[Saved entries]

Content starts

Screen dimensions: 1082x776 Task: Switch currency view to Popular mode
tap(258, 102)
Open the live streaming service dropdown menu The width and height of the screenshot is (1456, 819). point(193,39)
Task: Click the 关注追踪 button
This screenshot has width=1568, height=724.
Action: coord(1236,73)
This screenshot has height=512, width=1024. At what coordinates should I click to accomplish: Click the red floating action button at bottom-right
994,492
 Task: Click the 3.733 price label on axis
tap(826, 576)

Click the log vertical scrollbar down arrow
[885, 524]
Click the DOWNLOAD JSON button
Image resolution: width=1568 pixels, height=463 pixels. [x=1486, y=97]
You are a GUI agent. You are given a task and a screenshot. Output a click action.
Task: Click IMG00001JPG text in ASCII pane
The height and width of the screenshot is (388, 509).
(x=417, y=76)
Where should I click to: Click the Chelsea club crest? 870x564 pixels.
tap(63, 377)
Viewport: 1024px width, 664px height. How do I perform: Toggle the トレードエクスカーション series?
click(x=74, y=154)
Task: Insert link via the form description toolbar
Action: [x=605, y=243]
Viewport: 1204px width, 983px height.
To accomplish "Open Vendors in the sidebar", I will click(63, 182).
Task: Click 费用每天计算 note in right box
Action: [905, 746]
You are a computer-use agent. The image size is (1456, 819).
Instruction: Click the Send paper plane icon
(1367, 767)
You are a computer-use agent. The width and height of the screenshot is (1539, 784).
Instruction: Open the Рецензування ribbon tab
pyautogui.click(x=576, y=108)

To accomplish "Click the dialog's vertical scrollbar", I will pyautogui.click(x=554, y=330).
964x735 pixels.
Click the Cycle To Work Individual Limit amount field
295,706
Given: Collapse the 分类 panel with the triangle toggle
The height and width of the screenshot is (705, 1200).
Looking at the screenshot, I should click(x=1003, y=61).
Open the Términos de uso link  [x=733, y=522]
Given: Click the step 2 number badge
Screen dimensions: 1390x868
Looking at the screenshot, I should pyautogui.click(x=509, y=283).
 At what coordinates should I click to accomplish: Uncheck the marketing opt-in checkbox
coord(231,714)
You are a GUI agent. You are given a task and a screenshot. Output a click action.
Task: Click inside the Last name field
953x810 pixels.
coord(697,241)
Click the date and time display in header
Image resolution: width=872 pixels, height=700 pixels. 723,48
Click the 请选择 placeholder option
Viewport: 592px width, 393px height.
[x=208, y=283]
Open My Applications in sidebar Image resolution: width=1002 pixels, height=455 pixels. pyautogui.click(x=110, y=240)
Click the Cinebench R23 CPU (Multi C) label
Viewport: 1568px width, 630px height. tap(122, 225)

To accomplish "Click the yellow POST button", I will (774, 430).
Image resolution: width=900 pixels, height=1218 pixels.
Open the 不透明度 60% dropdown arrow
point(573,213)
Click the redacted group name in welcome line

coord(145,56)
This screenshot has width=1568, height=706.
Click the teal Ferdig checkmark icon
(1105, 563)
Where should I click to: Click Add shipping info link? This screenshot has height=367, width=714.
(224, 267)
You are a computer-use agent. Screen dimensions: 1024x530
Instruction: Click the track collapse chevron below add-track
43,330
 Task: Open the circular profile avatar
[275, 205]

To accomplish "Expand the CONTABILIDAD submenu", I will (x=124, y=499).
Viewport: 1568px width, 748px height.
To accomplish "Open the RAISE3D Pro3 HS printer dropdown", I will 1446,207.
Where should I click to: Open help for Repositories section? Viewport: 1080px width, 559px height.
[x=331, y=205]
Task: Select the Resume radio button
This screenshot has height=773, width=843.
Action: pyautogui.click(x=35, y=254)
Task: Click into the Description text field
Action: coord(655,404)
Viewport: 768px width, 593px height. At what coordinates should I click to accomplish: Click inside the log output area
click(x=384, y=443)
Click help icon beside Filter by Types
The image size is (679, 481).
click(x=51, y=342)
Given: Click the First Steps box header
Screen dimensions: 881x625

Content ends

### Work order
Nothing should appear in the answer except the lines from the one containing "This screenshot has width=1568, height=706." to the end of the data above, reproduced exactly.

### Answer to this exercise
This screenshot has width=1568, height=706.
Click the teal Ferdig checkmark icon
(1105, 563)
Where should I click to: Click Add shipping info link? This screenshot has height=367, width=714.
(224, 267)
You are a computer-use agent. Screen dimensions: 1024x530
Instruction: Click the track collapse chevron below add-track
43,330
 Task: Open the circular profile avatar
[275, 205]

To accomplish "Expand the CONTABILIDAD submenu", I will (x=124, y=499).
Viewport: 1568px width, 748px height.
To accomplish "Open the RAISE3D Pro3 HS printer dropdown", I will 1446,207.
Where should I click to: Open help for Repositories section? Viewport: 1080px width, 559px height.
[x=331, y=205]
Task: Select the Resume radio button
This screenshot has height=773, width=843.
Action: pyautogui.click(x=35, y=254)
Task: Click into the Description text field
Action: coord(655,404)
Viewport: 768px width, 593px height. At what coordinates should I click to accomplish: Click inside the log output area
click(x=384, y=443)
Click help icon beside Filter by Types
The image size is (679, 481).
click(x=51, y=342)
Given: Click the First Steps box header
Screen dimensions: 881x625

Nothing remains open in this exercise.